**SOURCE DATA:**

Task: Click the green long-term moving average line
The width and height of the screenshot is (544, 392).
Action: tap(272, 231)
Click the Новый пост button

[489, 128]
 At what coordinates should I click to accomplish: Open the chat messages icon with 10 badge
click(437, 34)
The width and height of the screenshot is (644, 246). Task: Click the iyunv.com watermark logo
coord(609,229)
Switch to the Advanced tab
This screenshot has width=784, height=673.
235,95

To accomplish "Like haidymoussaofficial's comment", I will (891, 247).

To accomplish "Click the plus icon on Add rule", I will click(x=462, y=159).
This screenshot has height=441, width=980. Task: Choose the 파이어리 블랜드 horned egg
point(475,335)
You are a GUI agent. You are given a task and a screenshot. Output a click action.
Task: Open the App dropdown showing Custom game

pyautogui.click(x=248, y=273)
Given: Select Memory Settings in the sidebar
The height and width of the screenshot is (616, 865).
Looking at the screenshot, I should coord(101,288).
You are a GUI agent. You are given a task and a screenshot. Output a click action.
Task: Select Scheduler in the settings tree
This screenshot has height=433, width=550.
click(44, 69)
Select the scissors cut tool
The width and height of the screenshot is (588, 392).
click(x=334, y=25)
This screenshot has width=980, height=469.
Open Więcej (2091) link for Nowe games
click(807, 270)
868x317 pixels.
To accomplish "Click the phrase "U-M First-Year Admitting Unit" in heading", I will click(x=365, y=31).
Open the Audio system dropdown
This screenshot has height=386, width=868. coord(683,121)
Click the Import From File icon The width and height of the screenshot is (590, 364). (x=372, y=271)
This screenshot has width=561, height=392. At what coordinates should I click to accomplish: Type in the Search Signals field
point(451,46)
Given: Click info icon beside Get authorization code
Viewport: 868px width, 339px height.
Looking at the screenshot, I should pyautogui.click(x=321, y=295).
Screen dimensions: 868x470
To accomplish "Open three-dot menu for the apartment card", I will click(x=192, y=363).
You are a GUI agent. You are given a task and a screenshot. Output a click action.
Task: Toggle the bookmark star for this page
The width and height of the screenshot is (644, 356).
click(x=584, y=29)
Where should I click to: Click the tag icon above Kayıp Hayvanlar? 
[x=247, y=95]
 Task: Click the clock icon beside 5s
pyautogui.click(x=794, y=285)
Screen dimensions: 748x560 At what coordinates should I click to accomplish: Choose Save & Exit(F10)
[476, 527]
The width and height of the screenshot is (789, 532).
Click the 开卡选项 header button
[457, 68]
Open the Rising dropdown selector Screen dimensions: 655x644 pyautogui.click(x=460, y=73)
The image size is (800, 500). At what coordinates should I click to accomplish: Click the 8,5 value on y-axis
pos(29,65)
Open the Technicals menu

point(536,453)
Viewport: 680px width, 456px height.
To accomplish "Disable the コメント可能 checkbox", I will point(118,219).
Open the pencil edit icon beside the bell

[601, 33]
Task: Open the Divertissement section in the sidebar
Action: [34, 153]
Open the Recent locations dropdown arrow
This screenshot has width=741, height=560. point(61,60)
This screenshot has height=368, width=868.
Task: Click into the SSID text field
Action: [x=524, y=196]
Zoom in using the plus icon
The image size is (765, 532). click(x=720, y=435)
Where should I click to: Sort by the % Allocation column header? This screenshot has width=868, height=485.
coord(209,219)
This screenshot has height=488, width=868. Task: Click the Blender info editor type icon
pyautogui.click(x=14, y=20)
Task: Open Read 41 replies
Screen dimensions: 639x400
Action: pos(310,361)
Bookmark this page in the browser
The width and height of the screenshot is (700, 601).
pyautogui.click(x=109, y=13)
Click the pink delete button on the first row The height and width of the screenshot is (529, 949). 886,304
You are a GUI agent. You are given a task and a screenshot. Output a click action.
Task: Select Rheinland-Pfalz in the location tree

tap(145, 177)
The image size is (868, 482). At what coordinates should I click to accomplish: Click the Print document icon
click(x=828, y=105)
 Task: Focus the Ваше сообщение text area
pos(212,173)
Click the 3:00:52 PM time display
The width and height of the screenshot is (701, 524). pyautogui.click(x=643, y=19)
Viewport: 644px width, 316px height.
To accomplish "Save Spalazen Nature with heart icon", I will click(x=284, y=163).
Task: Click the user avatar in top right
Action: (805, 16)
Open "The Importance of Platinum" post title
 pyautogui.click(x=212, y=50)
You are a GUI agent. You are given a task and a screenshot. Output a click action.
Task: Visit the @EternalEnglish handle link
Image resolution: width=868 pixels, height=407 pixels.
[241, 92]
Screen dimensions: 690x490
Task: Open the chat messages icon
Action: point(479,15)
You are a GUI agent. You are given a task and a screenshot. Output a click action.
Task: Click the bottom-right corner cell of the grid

**EXERCISE DIRECTIONS:** Set down every record above exactly as given.

**WRITTEN SOLUTION:**
Task: Click the green long-term moving average line
The width and height of the screenshot is (544, 392).
Action: tap(272, 231)
Click the Новый пост button

[489, 128]
 At what coordinates should I click to accomplish: Open the chat messages icon with 10 badge
click(437, 34)
The width and height of the screenshot is (644, 246). Task: Click the iyunv.com watermark logo
coord(609,229)
Switch to the Advanced tab
This screenshot has width=784, height=673.
235,95

To accomplish "Like haidymoussaofficial's comment", I will (891, 247).

To accomplish "Click the plus icon on Add rule", I will click(x=462, y=159).
This screenshot has height=441, width=980. Task: Choose the 파이어리 블랜드 horned egg
point(475,335)
You are a GUI agent. You are given a task and a screenshot. Output a click action.
Task: Open the App dropdown showing Custom game

pyautogui.click(x=248, y=273)
Given: Select Memory Settings in the sidebar
The height and width of the screenshot is (616, 865).
Looking at the screenshot, I should coord(101,288).
You are a GUI agent. You are given a task and a screenshot. Output a click action.
Task: Select Scheduler in the settings tree
This screenshot has height=433, width=550.
click(44, 69)
Select the scissors cut tool
The width and height of the screenshot is (588, 392).
click(x=334, y=25)
This screenshot has width=980, height=469.
Open Więcej (2091) link for Nowe games
click(807, 270)
868x317 pixels.
To accomplish "Click the phrase "U-M First-Year Admitting Unit" in heading", I will click(x=365, y=31).
Open the Audio system dropdown
This screenshot has height=386, width=868. coord(683,121)
Click the Import From File icon The width and height of the screenshot is (590, 364). (x=372, y=271)
This screenshot has width=561, height=392. At what coordinates should I click to accomplish: Type in the Search Signals field
point(451,46)
Given: Click info icon beside Get authorization code
Viewport: 868px width, 339px height.
Looking at the screenshot, I should pyautogui.click(x=321, y=295).
Screen dimensions: 868x470
To accomplish "Open three-dot menu for the apartment card", I will click(x=192, y=363).
You are a GUI agent. You are given a task and a screenshot. Output a click action.
Task: Toggle the bookmark star for this page
The width and height of the screenshot is (644, 356).
click(x=584, y=29)
Where should I click to: Click the tag icon above Kayıp Hayvanlar? 
[x=247, y=95]
 Task: Click the clock icon beside 5s
pyautogui.click(x=794, y=285)
Screen dimensions: 748x560 At what coordinates should I click to accomplish: Choose Save & Exit(F10)
[476, 527]
The width and height of the screenshot is (789, 532).
Click the 开卡选项 header button
[457, 68]
Open the Rising dropdown selector Screen dimensions: 655x644 pyautogui.click(x=460, y=73)
The image size is (800, 500). At what coordinates should I click to accomplish: Click the 8,5 value on y-axis
pos(29,65)
Open the Technicals menu

point(536,453)
Viewport: 680px width, 456px height.
To accomplish "Disable the コメント可能 checkbox", I will point(118,219).
Open the pencil edit icon beside the bell

[601, 33]
Task: Open the Divertissement section in the sidebar
Action: [34, 153]
Open the Recent locations dropdown arrow
This screenshot has width=741, height=560. point(61,60)
This screenshot has height=368, width=868.
Task: Click into the SSID text field
Action: [x=524, y=196]
Zoom in using the plus icon
The image size is (765, 532). click(x=720, y=435)
Where should I click to: Sort by the % Allocation column header? This screenshot has width=868, height=485.
coord(209,219)
This screenshot has height=488, width=868. Task: Click the Blender info editor type icon
pyautogui.click(x=14, y=20)
Task: Open Read 41 replies
Screen dimensions: 639x400
Action: pos(310,361)
Bookmark this page in the browser
The width and height of the screenshot is (700, 601).
pyautogui.click(x=109, y=13)
Click the pink delete button on the first row The height and width of the screenshot is (529, 949). 886,304
You are a GUI agent. You are given a task and a screenshot. Output a click action.
Task: Select Rheinland-Pfalz in the location tree

tap(145, 177)
The image size is (868, 482). At what coordinates should I click to accomplish: Click the Print document icon
click(x=828, y=105)
 Task: Focus the Ваше сообщение text area
pos(212,173)
Click the 3:00:52 PM time display
The width and height of the screenshot is (701, 524). pyautogui.click(x=643, y=19)
Viewport: 644px width, 316px height.
To accomplish "Save Spalazen Nature with heart icon", I will click(x=284, y=163).
Task: Click the user avatar in top right
Action: (805, 16)
Open "The Importance of Platinum" post title
 pyautogui.click(x=212, y=50)
You are a GUI agent. You are given a task and a screenshot. Output a click action.
Task: Visit the @EternalEnglish handle link
Image resolution: width=868 pixels, height=407 pixels.
[241, 92]
Screen dimensions: 690x490
Task: Open the chat messages icon
Action: point(479,15)
You are a GUI agent. You are given a task and a screenshot. Output a click action.
Task: Click the bottom-right corner cell of the grid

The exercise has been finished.